The Clausius-Clapeyron equation is:
ln(P2/P1) = -ΔHvap/R * (1/T2 - 1/T1)
Where:
P1 and P2 are the vapor pressures at temperatures T1 and T2, respectively
ΔHvap is the molar heat of vaporization (30.8 kJ/mol for benzene)
R is the ideal gas constant (0.0821 L·atm/(mol·K))
T1 and T2 are the temperatures in Kelvin.
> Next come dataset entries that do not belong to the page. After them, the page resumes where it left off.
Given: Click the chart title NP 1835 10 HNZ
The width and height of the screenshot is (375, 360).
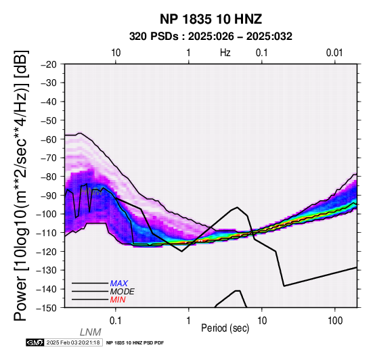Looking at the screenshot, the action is click(211, 19).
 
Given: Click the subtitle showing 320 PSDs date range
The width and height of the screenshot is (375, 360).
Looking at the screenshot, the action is click(211, 37).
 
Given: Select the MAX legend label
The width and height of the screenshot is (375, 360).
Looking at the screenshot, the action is click(119, 284).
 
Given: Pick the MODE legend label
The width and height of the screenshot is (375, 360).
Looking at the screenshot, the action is click(123, 292).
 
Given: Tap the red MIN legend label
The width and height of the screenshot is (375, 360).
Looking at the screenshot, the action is click(118, 300).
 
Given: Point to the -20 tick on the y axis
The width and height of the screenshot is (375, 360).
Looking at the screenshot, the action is click(49, 64).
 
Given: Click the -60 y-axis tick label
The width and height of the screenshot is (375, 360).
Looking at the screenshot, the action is click(49, 139).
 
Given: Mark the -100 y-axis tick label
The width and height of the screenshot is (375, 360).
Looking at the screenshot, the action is click(47, 214).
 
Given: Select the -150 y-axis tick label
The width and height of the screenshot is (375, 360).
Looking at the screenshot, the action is click(47, 308).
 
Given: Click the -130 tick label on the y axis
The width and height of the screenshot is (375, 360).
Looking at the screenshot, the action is click(47, 270).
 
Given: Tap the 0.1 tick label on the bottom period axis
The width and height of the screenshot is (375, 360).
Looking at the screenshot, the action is click(116, 321).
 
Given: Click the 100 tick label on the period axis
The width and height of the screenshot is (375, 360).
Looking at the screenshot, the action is click(335, 321).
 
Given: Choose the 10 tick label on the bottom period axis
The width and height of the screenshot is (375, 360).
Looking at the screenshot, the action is click(262, 321).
First, we need to convert the temperatures given to Kelvin:
29ºC + 273.15 = 302.15 K (T2)
80.0ºC + 273.15 = 353.15 K (T1)
Now we can plug the values into the equation:
ln(P2/P1) = -(30.8 kJ/mol) / (0.0821 L·atm/(mol·K)) * (1/302.15 K - 1/353.15 K)
Simplifying:
ln(P2/P1) = -375.9 / (0.0821) * (-0.003313)
ln(P2/P1) ≈ 16.73
To find P2/P1, we need to raise e (the base of natural logarithm) to the power of both sides:
P2/P1 = e^(16.73)
Using a calculator, we find:
P2/P1 ≈ 587555.95
Since we are looking for the vapor pressure of benzene at 29ºC (P2), we can rearrange the equation:
P2 = P1 * (P2/P1)
Finally, we can substitute the known values:
P2 = 1 atm * 587555.95
P2 ≈ 587555.95 torr
Therefore, the vapor pressure of benzene at 29ºC is approximately 587555.95 torr.